I voluntarily omitted the IPv6 configuration for the sake of brevity as the concept was the same for both protocols.

Last thing we have to do, now that we have two uplinks with the upstream provider, is to configure two default gateways; one for ASN10 and one for ASN11. Wait, what what? Two default gateways? Yes we’re not talking about ECMP here but two different gateways for each ASN. This is something that is now possible with isolated routing tables, also called VRFs. Arista VRFs are using the Linux Kernel isolation mechanisms (namespaces) for routing table isolation, all we have to do is to group interfaces part of ASN10 into the same VFR and apply the default route to the VRF. Then do the same for then second VRF for ASN11.
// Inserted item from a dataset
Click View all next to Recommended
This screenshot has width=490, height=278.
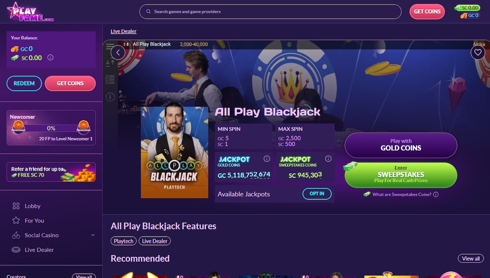pos(470,258)
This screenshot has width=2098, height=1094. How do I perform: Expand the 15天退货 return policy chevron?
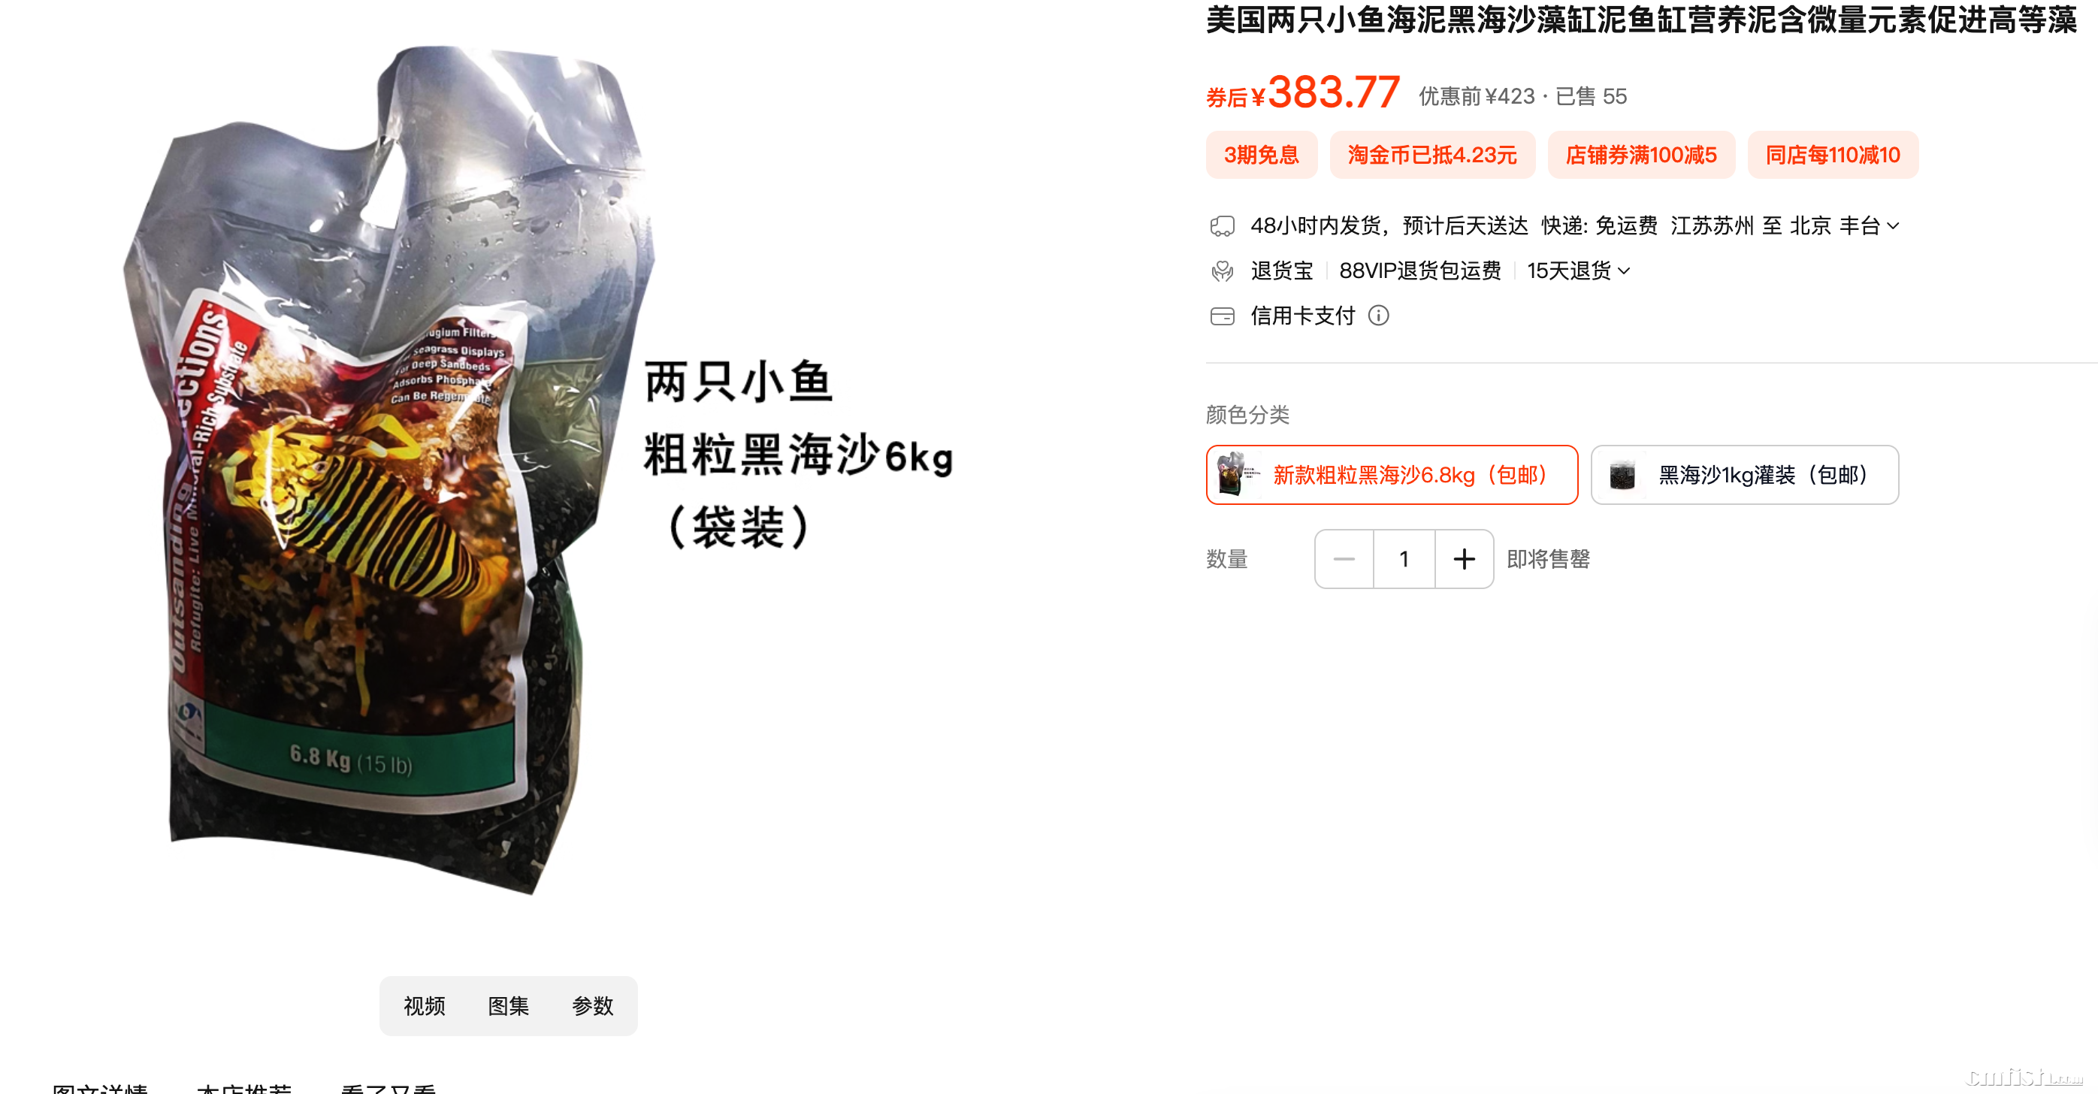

So with this setup, when the switch starts, the BIRD daemon will establish the BGP sessions and advertise the respective routes for each ASN. So far so good. The bird daemon will store the BGP tables for each session separately without pushing them to the switch FIB, as we asked it to do. We will use it for the next step.

Let’s move a bit further, now we want to push the BGP tables to the down-stream routers, they will use those tables to make their routing decision, unlike the edge-router. BIRD allows the previously learned routes to be redistribute to any other protocol.

slide_3
Connecting down-stream routers
protocol bgp iASN10 {
        description "iBGP AS10";
        local as 10;
        neighbor 198.51.100.101 as 10;
        export where proto = "AS10;
}
protocol bgp iASN11 {
        description "iBGP AS11";
        local as 11;
        neighbor 198.51.100.111 as 11;
        export where proto = "AS11;
}

You’ve certainly noticed the pirate flag located on the public #2 in the above diagram. That’s the main ‘raison d’etre’ of this setup. This guy can push 14Mpps and fill the upstream provider pipe. As a comparison, a CISCO ASR9K is able to route 7Mpps, that’s half of what we can expect, using 10GbE and we’re talking about carrier-grade routers. So we didn’t want to put it behind routers having to perform lookups in large routing tables.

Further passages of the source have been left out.